Saturday, March 23, 1996

Celine Dion hit #1 with “Because You Loved Me”

Because You Loved Me

Celine Dion

Writer(s): Diane Warren (see lyrics here)


Released: February 20, 1996


First Charted: March 1, 1996


Peak: 16 US, 13 CB, 17 RR, 119 AC, 112 A40, 5 UK, 1 CN, 13 AU, 16 DF (Click for codes to charts.)


Sales (in millions): 2.05 US, 0.6 UK, 5.0 world (includes US + UK)


Airplay/Streaming (in millions): 0.6 radio, 134.02 video, 398.85 streaming

Awards:

Click on award for more details.

About the Song:

In the ‘80s, Celine Dion had regional success with singles sung in French and released in her native Canada. She vaulted to international success in the ‘90s when she started releasing English-language albums. In 1994, she went all the way to #1 on the Billboard Hot 100 with her cover of “The Power of Love,” a song first released by Jennifer Rush a decade earlier.

She reached the top again with “Because You Loved Me.” It served as the theme song for the Robert Redford and Michelle Pfeiffer movie Up Close and Personal but was not included on the soundtrack. It did, however, serve as the lead single from Dion’s Falling into You album. In addition to topping the charts in the U.S., “Because” went to #1 in Canada and Australia and reached the top 10 in a number of other countries.

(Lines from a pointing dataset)

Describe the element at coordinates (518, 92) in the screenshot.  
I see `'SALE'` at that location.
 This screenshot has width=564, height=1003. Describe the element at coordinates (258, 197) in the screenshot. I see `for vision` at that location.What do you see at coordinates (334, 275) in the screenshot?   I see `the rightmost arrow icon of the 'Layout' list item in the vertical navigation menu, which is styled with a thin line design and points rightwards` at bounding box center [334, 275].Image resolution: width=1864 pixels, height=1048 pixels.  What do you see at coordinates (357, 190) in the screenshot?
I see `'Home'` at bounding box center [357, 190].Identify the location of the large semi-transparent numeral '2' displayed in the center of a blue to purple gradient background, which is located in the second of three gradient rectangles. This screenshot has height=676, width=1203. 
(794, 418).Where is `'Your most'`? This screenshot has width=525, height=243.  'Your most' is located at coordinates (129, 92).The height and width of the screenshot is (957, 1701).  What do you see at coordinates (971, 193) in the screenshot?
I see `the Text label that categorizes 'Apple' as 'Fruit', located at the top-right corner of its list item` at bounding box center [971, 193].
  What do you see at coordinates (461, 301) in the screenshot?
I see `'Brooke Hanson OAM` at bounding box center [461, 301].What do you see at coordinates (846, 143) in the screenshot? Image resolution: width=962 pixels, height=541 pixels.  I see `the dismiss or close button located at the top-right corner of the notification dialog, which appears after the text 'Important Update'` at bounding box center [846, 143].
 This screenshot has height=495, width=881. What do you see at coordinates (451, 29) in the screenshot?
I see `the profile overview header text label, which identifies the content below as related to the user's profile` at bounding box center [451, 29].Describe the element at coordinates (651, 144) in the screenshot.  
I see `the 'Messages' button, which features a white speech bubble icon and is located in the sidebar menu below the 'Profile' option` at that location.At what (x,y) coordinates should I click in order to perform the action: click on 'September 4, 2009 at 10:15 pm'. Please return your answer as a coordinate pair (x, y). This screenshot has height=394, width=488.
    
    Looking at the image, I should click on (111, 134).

• _YOUR INSTRUCTIONS_:
According to the text about "Because You Loved Me," which Celine Dion album did the song lead off as its first single?

• _CORRECT OUTPUT_:
Falling into You